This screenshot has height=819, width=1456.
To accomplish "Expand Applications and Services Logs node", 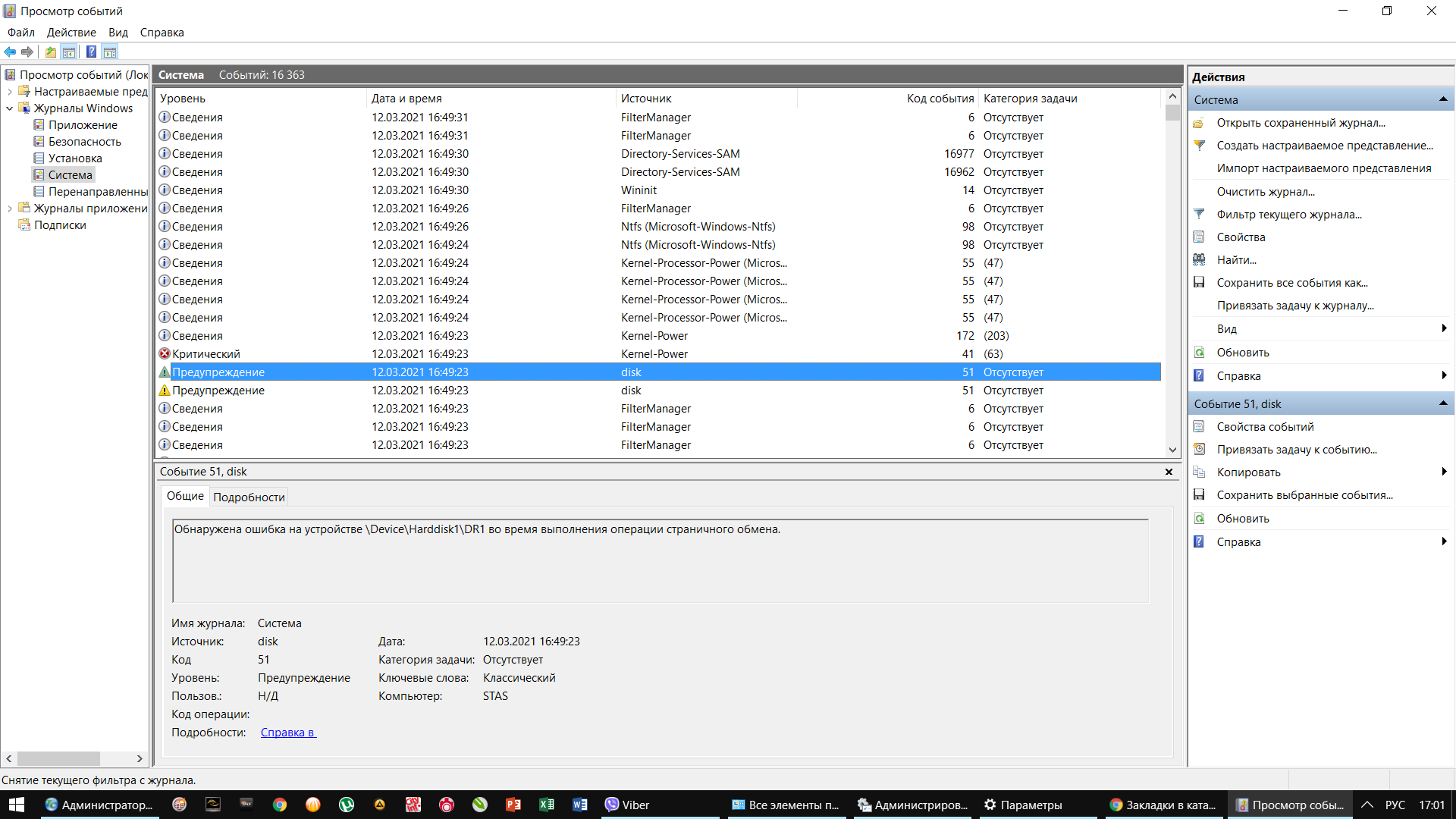I will (9, 209).
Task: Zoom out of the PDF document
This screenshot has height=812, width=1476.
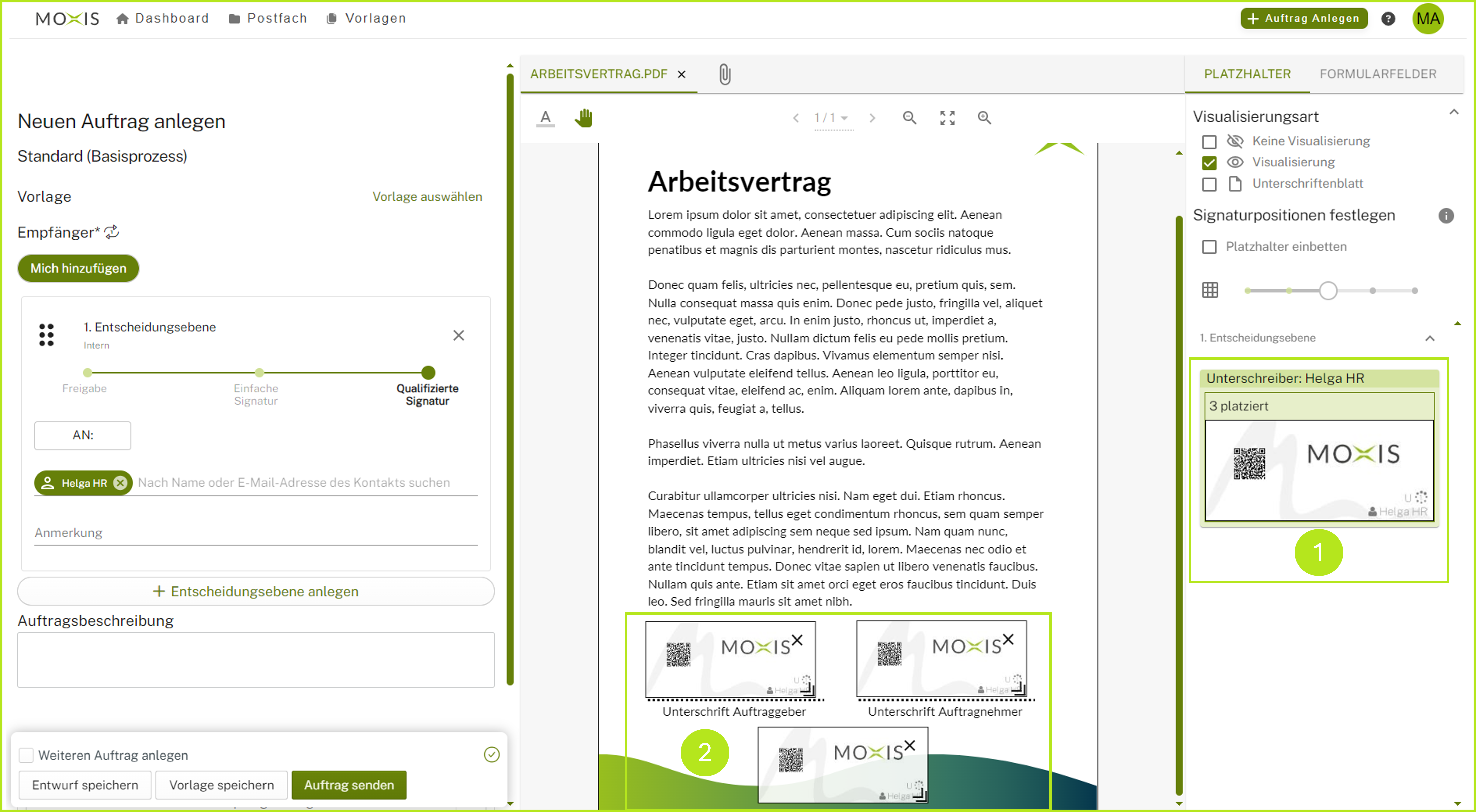Action: tap(910, 117)
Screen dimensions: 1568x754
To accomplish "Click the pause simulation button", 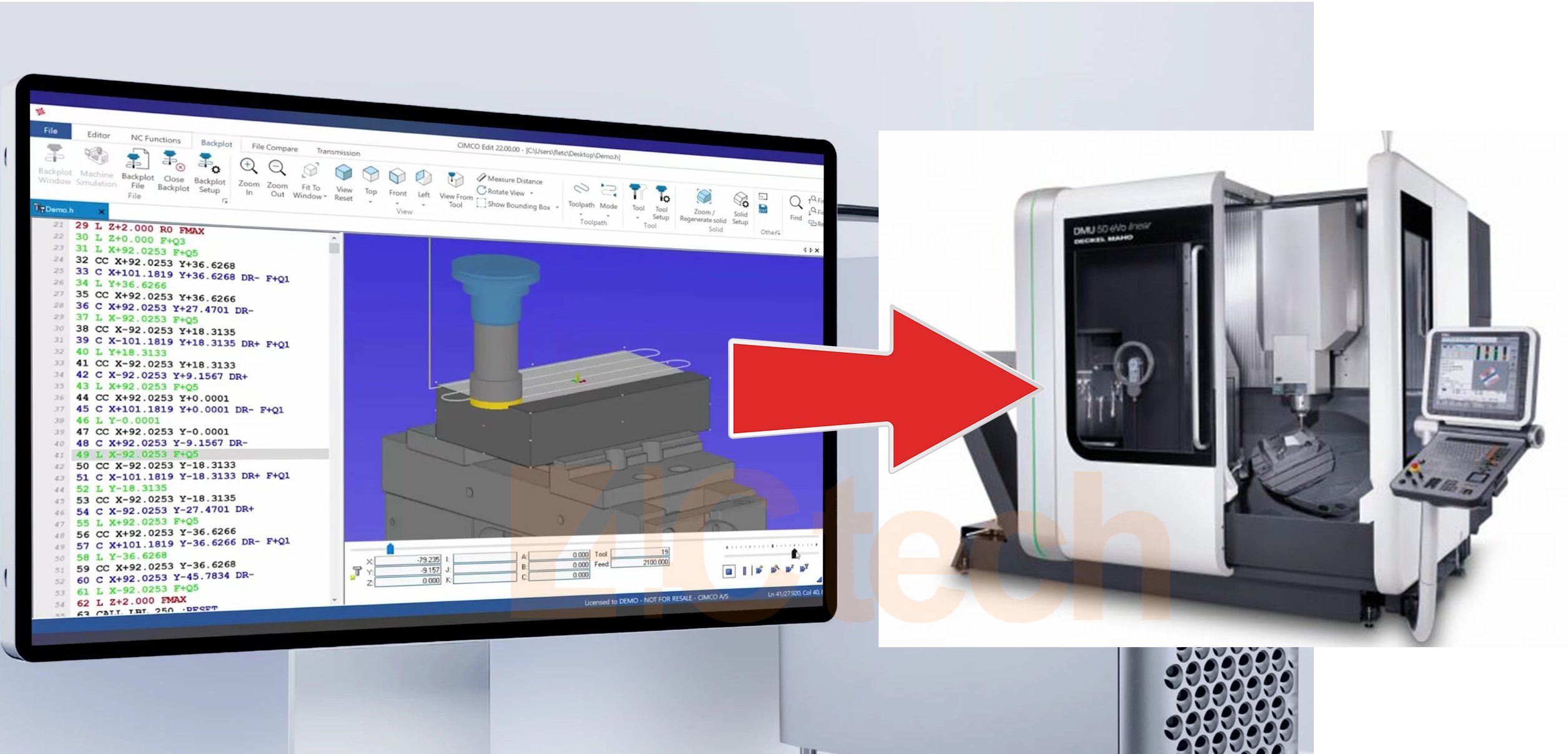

────────

### [ACTION ITEM]
Starting at the line that contains "This screenshot has height=812, width=1476.", retype every line through the end of the material exactly as written, including both end lines but no pictures.

### [REPLY]
This screenshot has height=812, width=1476.
Action: tap(910, 117)
Screen dimensions: 1568x754
To accomplish "Click the pause simulation button", 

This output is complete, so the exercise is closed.